Sine and cosine don’t return angles, they take angles.

Updated OP, man I feel dumb.

why would you want to do this manually ?

Also converting angles in to vectors is useless as long you dont know the length isn’t it ?

Would this be of any help?

[lua]
function meta:Forward()
local pitch, yaw, roll = rad(self.x), rad(self.y), rad(self.z)

local x = cos(roll) * cos(yaw)
local y = sin(roll) * cos(yaw)
local z = -sin(yaw)

local mag = sqrt(x*x + y*y + z*z)

x = x/mag
y = y/mag
z = z/mag
	
return Vector(x,y,z)

end

function meta:Up()
local pitch, yaw, roll = rad(self.x), rad(self.y), rad(self.z)

local x = -sin(roll) * cos(pitch) + cos(roll) * sin(yaw) * sin(pitch)
local y = cos(roll) * cos(pitch) + sin(roll) * sin(yaw) * sin(pitch)
local z = cos(yaw) * sin(pitch)

local mag = math.sqrt(x*x + y*y + z*z)
x = x/mag
y = y/mag
z = z/mag
	
return Vector(x,y,z)

end

function meta:Right()
local pitch, yaw, roll = rad(self.x), rad(self.y), rad(self.z)

local x = sin(roll) * sin(pitch) + cos(roll) * sin(yaw) * cos(pitch)
local y = -cos(roll) * sin(pitch) + sin(roll) * sin(yaw) * cos(pitch)
local z = cos(yaw) * cos(pitch)

local mag = math.sqrt(x*x + y*y + z*z)
x = x/mag
y = y/mag
z = z/mag
	
return Vector(x,y,z)

end
[/lua]

I asked how to do it some time ago and I got the answer from a friend of mine. I did this for Crysis lua.

I’m not sure if the sqrt is needed.

This is actually something for LOVE2D, making a framework for it so it is similar to GMod Lua in a few ways and I knew there would be some people understanding Lua who would definitely know how to do it.

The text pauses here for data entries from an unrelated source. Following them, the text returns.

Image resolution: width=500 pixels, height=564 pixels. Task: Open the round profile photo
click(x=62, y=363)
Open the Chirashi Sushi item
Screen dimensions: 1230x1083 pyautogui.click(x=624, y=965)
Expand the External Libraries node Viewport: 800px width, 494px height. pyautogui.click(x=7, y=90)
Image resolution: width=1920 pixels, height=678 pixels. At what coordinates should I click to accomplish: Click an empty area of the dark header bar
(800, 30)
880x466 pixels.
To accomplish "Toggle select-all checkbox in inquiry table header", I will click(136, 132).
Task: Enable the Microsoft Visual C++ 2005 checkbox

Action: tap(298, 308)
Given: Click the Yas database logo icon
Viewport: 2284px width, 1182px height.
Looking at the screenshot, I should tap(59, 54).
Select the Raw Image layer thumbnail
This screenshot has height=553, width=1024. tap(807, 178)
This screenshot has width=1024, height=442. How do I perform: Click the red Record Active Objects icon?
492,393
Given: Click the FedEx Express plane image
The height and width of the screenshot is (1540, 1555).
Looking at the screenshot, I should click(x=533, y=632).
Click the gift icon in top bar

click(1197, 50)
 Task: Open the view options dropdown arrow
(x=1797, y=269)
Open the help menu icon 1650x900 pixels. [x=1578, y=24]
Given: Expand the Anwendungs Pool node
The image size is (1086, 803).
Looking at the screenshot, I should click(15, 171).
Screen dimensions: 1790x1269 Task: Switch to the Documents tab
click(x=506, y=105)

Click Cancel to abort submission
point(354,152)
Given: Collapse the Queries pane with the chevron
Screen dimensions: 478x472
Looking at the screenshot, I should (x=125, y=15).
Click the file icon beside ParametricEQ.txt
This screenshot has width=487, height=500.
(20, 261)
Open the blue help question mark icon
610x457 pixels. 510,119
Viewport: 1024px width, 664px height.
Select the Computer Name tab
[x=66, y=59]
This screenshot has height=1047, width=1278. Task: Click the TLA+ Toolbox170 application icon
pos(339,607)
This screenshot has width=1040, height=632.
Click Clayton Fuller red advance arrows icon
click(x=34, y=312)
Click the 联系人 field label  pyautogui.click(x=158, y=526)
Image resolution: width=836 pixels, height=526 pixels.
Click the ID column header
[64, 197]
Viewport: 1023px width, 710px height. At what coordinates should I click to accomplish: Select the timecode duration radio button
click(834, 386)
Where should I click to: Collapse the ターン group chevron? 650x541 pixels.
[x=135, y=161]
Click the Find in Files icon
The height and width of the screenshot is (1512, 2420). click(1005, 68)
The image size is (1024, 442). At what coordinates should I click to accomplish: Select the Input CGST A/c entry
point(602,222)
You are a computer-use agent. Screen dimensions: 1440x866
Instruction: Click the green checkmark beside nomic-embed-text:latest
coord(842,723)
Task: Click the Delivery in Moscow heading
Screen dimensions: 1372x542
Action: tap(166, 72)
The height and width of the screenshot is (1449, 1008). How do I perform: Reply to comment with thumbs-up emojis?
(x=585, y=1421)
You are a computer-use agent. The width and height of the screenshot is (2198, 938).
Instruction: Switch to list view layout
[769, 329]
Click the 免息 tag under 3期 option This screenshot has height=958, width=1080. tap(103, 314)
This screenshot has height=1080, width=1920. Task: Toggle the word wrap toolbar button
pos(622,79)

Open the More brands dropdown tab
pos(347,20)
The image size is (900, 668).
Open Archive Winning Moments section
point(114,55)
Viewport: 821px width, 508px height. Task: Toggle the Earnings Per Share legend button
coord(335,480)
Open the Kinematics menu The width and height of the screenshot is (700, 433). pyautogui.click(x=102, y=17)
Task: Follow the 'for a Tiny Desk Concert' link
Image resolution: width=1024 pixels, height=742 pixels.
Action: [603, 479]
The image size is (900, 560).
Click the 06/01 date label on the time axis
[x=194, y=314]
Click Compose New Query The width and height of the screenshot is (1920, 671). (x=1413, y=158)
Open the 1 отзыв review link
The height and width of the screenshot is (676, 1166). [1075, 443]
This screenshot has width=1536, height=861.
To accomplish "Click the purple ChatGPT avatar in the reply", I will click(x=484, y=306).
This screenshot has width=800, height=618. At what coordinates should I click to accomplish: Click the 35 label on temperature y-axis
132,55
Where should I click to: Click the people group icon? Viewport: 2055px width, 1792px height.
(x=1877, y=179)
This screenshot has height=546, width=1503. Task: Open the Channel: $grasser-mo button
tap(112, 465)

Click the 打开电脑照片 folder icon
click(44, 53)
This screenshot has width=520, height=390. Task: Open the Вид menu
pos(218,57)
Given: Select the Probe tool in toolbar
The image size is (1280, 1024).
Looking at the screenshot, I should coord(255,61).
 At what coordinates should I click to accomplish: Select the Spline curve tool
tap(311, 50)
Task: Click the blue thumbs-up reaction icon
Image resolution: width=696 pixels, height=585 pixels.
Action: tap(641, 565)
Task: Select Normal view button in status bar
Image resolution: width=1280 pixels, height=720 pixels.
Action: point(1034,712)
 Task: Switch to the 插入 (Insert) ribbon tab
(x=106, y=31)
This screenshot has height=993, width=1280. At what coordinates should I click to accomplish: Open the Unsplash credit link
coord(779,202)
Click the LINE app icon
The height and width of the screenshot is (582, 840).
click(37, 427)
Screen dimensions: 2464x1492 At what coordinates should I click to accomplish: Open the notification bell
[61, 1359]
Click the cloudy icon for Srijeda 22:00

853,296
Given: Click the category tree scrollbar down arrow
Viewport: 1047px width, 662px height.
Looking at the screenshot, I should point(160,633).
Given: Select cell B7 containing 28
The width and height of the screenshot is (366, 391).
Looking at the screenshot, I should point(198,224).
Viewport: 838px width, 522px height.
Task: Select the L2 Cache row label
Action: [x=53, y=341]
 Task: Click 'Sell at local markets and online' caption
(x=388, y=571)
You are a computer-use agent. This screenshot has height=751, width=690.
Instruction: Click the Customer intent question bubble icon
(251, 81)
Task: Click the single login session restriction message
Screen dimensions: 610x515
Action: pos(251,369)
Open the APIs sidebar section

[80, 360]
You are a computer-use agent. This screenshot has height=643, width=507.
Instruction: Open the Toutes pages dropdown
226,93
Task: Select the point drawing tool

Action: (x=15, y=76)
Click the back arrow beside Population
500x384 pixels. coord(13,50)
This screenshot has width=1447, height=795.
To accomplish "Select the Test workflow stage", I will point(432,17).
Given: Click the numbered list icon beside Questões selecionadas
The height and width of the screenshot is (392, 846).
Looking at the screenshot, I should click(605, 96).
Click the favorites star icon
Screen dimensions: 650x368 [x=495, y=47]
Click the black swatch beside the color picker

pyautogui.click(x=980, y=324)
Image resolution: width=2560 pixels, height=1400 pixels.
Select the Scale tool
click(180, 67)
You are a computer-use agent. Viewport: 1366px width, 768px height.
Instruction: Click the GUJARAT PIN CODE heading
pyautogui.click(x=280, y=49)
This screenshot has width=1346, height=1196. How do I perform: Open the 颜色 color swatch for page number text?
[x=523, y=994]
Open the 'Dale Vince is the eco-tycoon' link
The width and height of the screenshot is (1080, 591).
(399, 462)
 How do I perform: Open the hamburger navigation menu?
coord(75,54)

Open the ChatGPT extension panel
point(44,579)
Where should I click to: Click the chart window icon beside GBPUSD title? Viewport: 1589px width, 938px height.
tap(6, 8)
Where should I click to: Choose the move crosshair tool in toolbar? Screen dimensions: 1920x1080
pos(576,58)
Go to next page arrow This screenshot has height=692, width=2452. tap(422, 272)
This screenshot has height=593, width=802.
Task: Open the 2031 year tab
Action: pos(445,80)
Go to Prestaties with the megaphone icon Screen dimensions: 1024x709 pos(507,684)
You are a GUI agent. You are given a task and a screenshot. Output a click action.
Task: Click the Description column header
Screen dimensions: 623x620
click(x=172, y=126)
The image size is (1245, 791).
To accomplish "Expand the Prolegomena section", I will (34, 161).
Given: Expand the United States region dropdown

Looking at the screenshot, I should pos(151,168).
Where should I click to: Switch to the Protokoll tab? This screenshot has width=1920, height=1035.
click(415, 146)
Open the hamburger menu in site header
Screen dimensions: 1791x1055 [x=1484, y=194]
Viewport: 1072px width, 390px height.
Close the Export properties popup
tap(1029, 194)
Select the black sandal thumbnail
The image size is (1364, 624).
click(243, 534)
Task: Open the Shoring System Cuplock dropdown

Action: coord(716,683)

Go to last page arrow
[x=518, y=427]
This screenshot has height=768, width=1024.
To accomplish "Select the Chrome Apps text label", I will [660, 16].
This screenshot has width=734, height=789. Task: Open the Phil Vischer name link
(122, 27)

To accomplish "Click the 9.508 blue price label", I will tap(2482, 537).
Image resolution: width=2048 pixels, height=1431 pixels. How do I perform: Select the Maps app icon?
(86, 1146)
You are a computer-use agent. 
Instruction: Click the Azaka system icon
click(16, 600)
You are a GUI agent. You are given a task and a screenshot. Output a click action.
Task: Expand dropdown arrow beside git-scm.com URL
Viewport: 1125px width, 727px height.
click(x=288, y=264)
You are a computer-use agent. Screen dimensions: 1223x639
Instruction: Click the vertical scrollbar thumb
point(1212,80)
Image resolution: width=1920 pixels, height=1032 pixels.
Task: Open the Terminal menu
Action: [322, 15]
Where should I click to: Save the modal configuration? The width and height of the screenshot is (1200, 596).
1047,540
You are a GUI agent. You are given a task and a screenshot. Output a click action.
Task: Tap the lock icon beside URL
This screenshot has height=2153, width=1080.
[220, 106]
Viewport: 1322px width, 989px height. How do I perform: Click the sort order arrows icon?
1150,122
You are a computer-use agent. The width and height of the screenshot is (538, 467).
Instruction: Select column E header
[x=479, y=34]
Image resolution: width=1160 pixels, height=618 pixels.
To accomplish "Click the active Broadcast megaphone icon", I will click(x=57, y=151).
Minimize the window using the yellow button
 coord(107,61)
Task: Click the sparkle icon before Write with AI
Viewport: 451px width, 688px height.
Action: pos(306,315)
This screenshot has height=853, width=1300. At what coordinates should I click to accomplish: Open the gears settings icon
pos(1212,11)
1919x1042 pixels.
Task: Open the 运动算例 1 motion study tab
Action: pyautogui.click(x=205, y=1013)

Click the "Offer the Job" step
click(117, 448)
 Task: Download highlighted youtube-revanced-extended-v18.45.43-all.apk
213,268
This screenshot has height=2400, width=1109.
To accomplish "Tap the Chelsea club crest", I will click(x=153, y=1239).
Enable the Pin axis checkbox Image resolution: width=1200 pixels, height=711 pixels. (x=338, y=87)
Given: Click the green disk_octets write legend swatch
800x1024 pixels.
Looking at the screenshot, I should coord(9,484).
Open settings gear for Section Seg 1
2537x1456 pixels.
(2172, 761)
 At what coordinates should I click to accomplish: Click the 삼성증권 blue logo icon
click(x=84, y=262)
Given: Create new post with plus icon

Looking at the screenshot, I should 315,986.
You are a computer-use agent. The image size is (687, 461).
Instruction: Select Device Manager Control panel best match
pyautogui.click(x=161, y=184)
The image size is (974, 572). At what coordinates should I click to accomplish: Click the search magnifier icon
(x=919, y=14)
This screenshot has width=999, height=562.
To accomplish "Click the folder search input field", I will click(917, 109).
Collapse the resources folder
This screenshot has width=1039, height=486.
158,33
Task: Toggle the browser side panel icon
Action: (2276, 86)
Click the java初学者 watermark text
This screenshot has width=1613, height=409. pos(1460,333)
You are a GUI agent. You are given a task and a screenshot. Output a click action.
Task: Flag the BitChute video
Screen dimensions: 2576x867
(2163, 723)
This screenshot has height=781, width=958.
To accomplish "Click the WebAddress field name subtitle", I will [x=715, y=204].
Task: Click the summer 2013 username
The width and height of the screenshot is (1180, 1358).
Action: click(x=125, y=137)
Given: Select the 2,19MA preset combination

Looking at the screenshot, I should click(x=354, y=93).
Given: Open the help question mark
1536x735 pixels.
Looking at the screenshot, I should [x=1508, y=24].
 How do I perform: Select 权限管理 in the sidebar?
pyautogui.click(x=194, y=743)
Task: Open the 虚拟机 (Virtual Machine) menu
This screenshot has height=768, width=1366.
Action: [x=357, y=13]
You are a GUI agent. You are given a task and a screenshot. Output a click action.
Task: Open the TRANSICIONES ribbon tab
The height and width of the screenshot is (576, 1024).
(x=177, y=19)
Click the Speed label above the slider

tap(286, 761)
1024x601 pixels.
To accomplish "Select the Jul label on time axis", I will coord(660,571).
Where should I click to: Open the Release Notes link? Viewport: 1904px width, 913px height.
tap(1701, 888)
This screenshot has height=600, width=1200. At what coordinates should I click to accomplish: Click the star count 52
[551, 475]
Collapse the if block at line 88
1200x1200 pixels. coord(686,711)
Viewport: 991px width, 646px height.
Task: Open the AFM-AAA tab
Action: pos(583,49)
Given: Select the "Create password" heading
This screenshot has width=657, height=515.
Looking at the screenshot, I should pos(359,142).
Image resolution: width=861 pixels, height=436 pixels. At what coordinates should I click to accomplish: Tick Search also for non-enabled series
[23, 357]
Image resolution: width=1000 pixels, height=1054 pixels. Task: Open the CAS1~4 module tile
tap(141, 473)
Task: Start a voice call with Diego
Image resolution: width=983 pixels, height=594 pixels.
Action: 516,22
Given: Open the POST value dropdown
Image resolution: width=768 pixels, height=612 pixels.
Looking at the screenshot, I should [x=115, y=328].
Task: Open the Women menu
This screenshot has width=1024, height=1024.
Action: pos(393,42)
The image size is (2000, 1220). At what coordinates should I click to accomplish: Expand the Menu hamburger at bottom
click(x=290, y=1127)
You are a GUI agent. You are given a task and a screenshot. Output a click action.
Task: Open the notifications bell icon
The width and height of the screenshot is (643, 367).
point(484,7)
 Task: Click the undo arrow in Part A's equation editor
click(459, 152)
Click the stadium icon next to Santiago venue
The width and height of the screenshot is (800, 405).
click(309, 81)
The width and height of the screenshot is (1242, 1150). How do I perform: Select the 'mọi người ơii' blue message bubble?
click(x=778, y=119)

Also, say I want to move something according to its angle:

Position = Position + 100 * Angle:Forward()

So this takes an angle and gets it’s forward / right / up vectors? Awesome this helps a lot! (Was my next question)

Well those are for 3D vectors. You really should mention that this is for 2D vectors and not 3D.

I’m doing it on 3D vector objects

Oh I see.

Are you making a 3d library for it or something?

Well, I’m trying to wrap my head around how world positions are translated into screen positions. Mainly because I’m bored and I’ve been using Love2D to test concepts for a DX9 rendering thing I’m writing in C++ and I want to know what DX9 is doing with my matrices lol.